"Não há dúvida", murmurou a rapariga, falando mais para ela própria que para o amigo. "és um músico."Uma nova rotina instalou-se na vida de José. Quando as aulas acabavam, Mimicas saía da faculdade e, com a pontualidade que decerto herdara do pai, o rapaz cruzava-se "por coincidência" com ela e cumprimentava-a com um sorriso "surpreendido".
"Olá!", dizia invariavelmente. "Por aqui?"

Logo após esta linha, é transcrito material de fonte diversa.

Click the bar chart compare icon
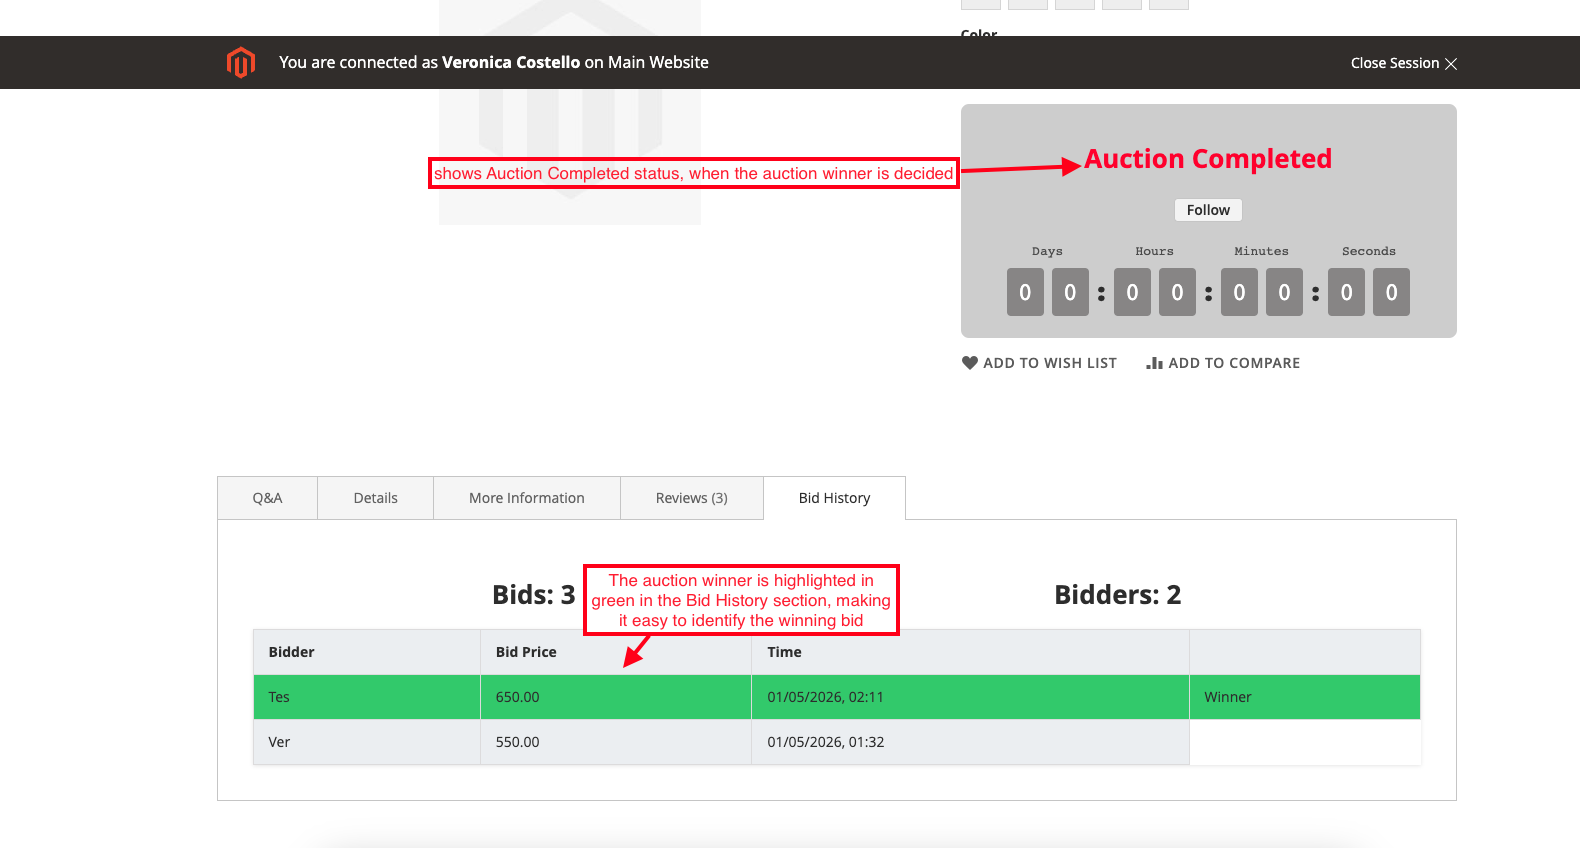Viewport: 1580px width, 848px height. point(1154,363)
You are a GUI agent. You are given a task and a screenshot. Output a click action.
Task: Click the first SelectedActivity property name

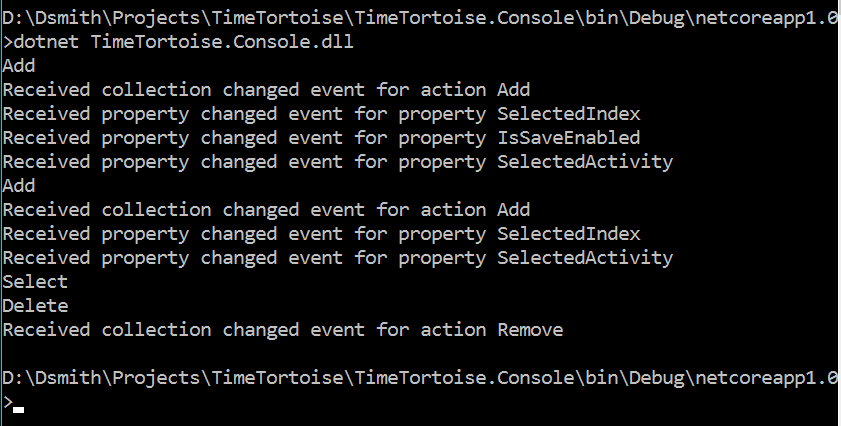tap(585, 162)
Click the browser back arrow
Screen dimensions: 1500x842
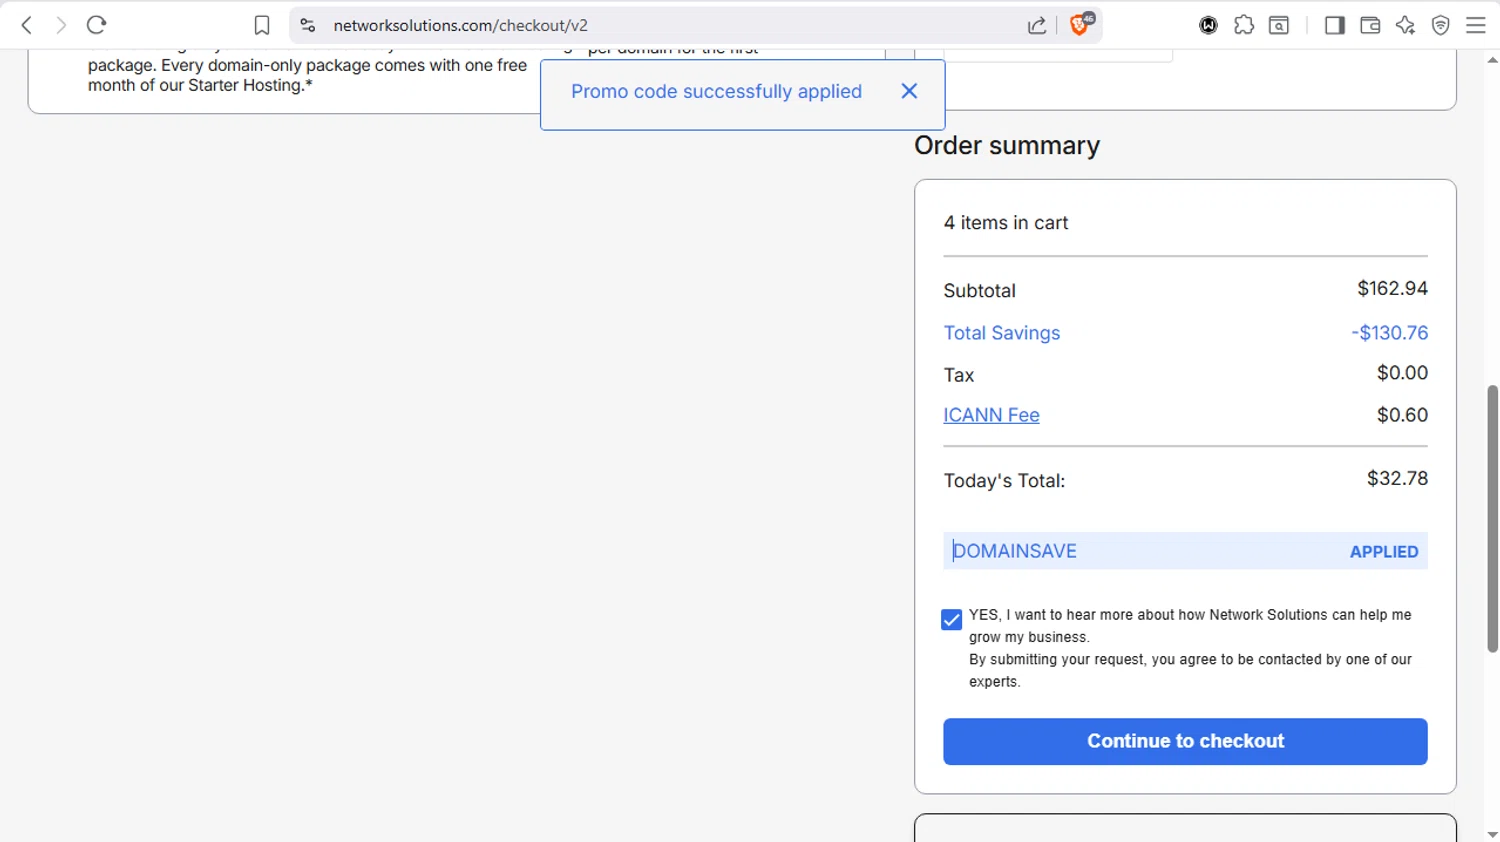27,25
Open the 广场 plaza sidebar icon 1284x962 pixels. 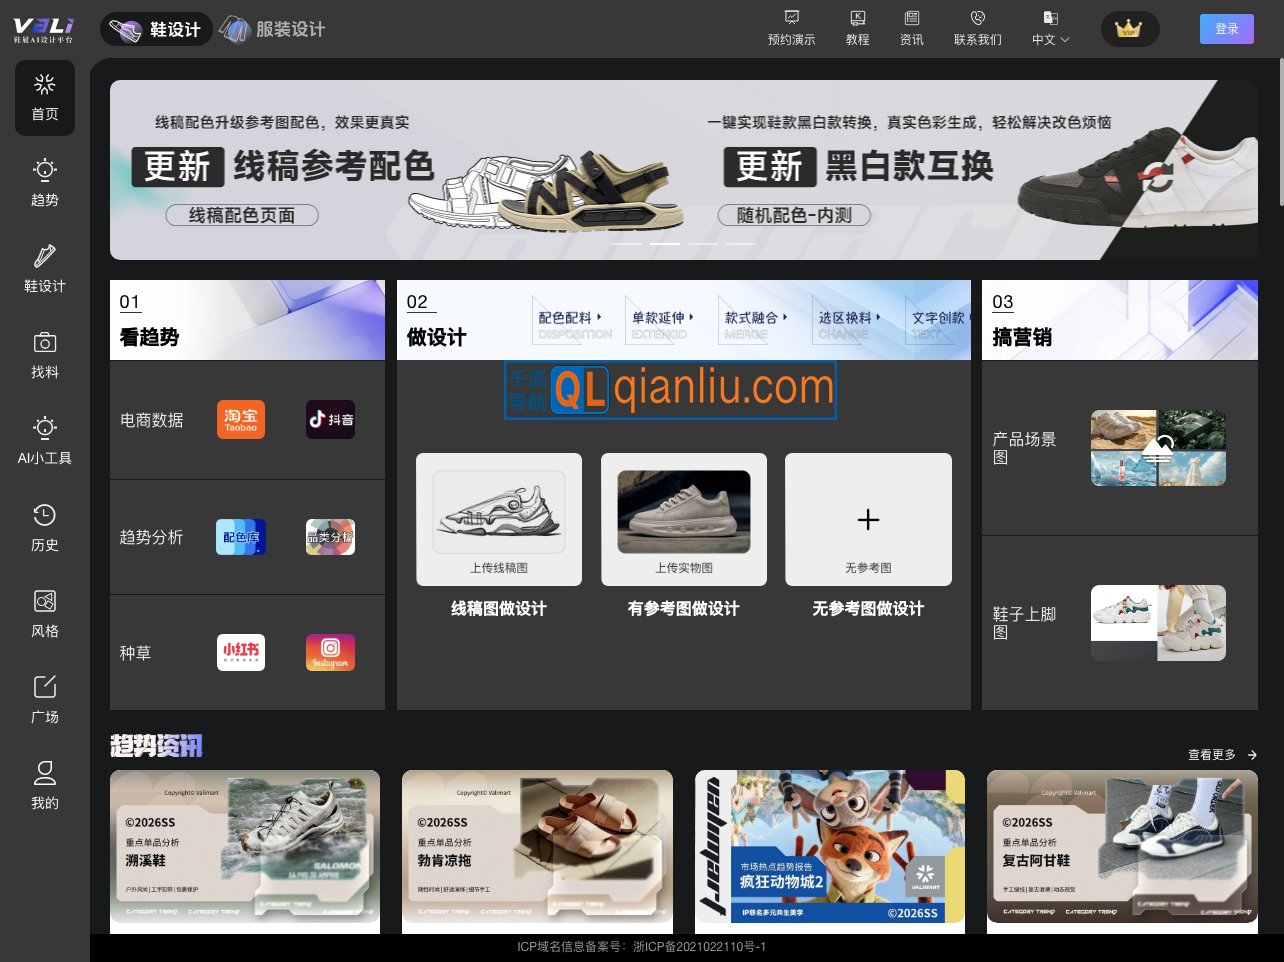point(44,700)
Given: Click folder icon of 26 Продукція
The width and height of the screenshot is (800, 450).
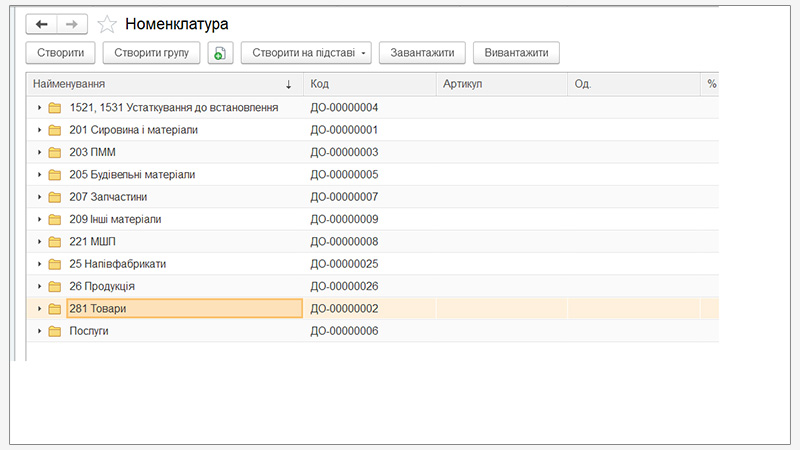Looking at the screenshot, I should pyautogui.click(x=55, y=286).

A farsa tornou-se divertida. Se Mimicas vinha acompanhada por uma ou duas colegas, José seguia em frente e desaparecia ao fundo da rua, alheio às risadinhas das raparigas. Mas se por acaso saía sozinha, ao cumprimento seguia-se uma frase que se tornou ritual nessas circunstâncias.
"Oh, não me digas que estás abandonada! Não te apoquentes, eu faço-te companhia até às Doroteias."
Foi como se os passeios dominicais em Penafiel tivessem sido retomados, agora numa outra cidade, com um itinerário novo e um pretexto diverso. O facto é que os giros dos dois da faculdade até à Praça da Paz, onde se situava o lar, eram sempre animados. Nunca lhes faltava tema e, embora fossem pessoas diferentes, pareciam partilhar interesses e um olhar bem-humorado sobre a vida.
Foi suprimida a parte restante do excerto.